Part of a mini-surge of psychiatric films in the mid to late 1940s (Spellbound, The Snake Pit), Shock stars Vincent Price as a psychiatrist who murders his wife and then becomes the treating physician for the only witness to the crime.  He first attempts to get her to forget what she saw and later tries to convince everyone else that she is insane.  In the end he can’t bring himself to kill her and he ends the film in the custody of the police.

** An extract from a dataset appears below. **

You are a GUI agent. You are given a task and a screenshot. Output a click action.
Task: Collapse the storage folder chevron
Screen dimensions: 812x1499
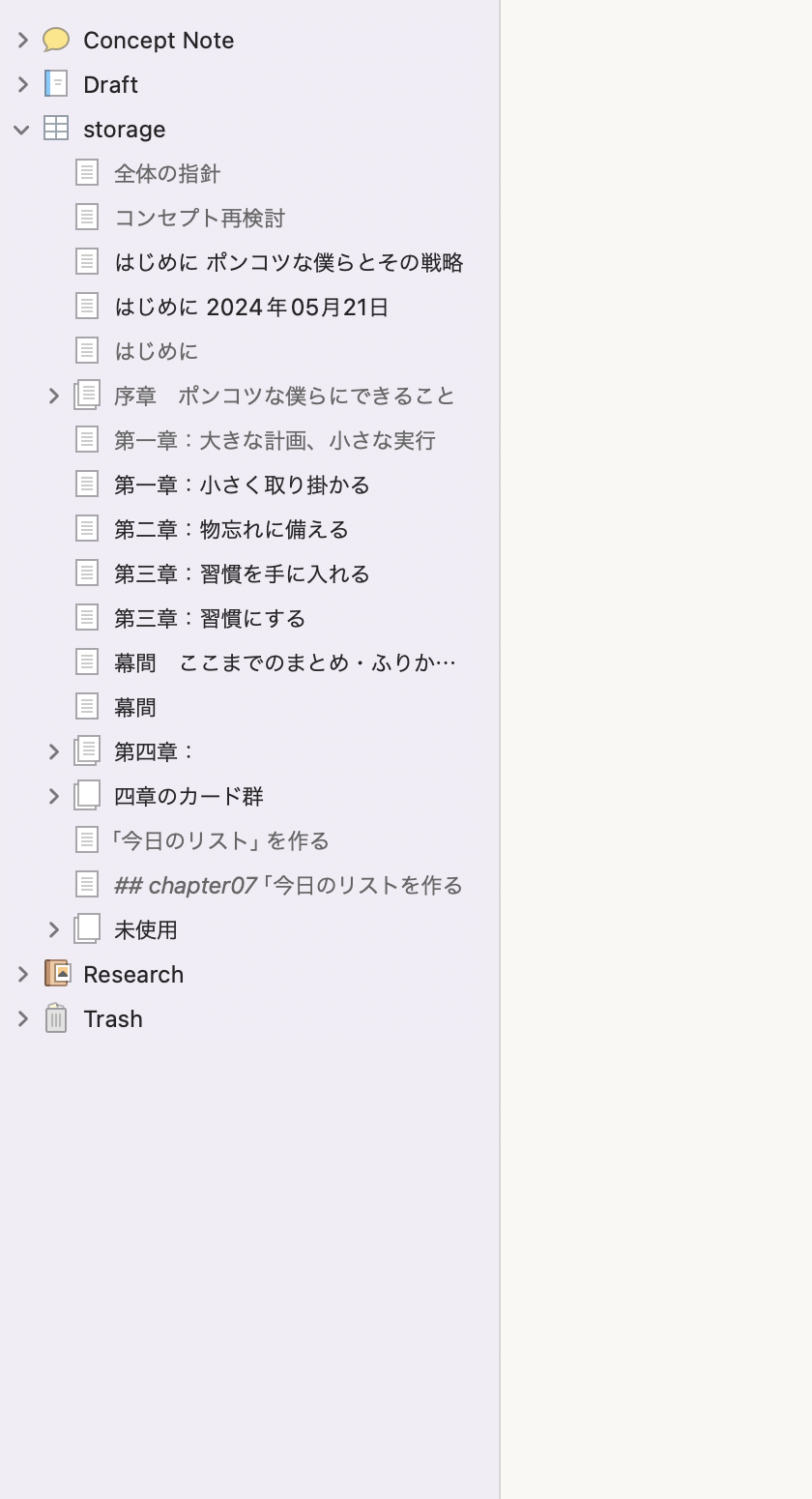coord(21,129)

Shock is a mixed bag.  Vincent Price is excellent as the psychiatrist.  He is calm, deliberate, and manages to gain our sympathies as we realize that the murder was a crime of passion.  His girlfriend, played by Lynn Bari, emerges as the evil force that drove him to violence and our antipathy shifts towards her.  As a look back into the history of psychiatry, there are some interesting moments where they administer insulin shock therapy and use hypnosis to change memory.  However, there are significant flaws.  Anabel Shaw is not convincing as the witness in shock (which would be called acute stress disorder today) and many of the other actors are likewise forgettable.  The story isn’t very involving and there is limited visual interest.  It is recommended primarily to Price fans and those with an interest in psychiatric films. ✰ ✰ ½.